I moved in. You have no idea how tired I am. Being 23 and living on your own isn't easy. Well, technically, I'm not alone but I might as well be. I live with my boyfriend. My 21 year old, sad excuse of a boyfriend. Don't be so mean you say? I'm trying my best but I cant help it. We've been together for almost a year now and I find myself getting more and more frustrated by the day. I'm in school for nursing... and he works at a grocery store stacking bananas. I didn't care much until he starts complaining about how hard he works and how he deserves to go out? You're kidding right? I'm not a terrible person. I swear. However. there are times I fantasize about leaving him and running in to the arms of a man who will love and worship my 5'2 hardworking beautiful Asian ass! "Well why are you still with him?" You ask. Because he loves me. I never knew love until I met him. As much as it kills me... I can't abandon him. (I just dream about it). He's dirty, constantly tardy, forgetful, and sometimes lazy, but he's passionate. The only thing that keeps us together is his loyalty. If that ever becomes a problem... He is OUT.
God, he's whining about how sore he is from lifting two boxes... I LIFTED 12!
I'm definitely not in denial...I'm miserable.
Oh great... His friend is calling him. "Can I hangout with Josh? Ill finish it when i get home later" "Sure"

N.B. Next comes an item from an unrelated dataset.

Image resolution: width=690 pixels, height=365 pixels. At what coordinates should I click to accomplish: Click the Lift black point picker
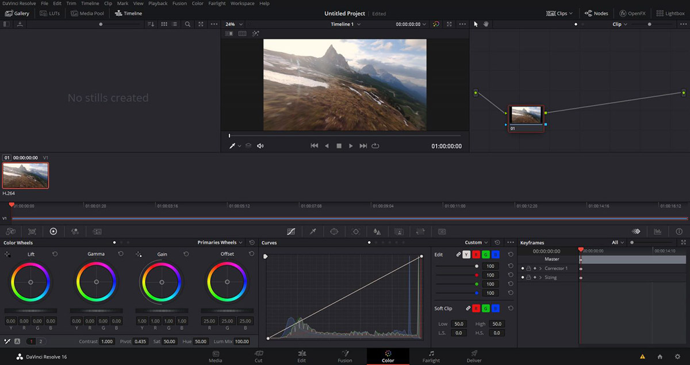[x=7, y=254]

What else am I suppose to say? NO YOU MAY NOT? And have him throw a baby tantrum? Or should I try and lecture him for the 2342423rd time about priorities and how he needs to stop procrastinating? I'll pass, too tired.

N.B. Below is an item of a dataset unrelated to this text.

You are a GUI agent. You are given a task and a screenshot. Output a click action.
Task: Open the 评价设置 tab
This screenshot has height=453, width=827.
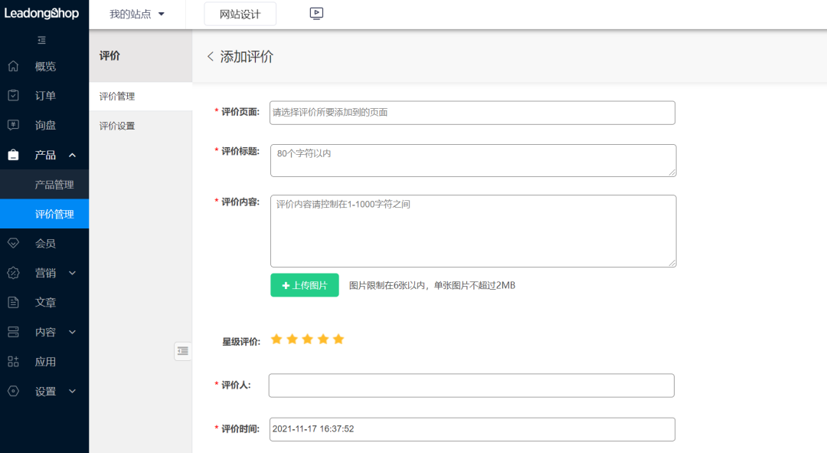click(x=117, y=126)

I think I'm going to just pass out on the couch.
ARE YOU SERIOUS!? It hasn't been 3 minutes and he's back!? He probably forgot his damn keys again,
Probably wasn't the best idea to answer yelling "FOR FUCK SAKES WHAT!?"
because oops.... Not him.
So here stands this beautiful man. He is as TALL as can be, tan, muscular, and it doesn't hurt that he's smiling at me despite the fact that I just bloody cursed at him for no reason. I start apologizing, How can I be so damn stupid!?
He responds "It's okay, Amy"
I laugh along trying not to blush...but then it hit me..How does he know my name?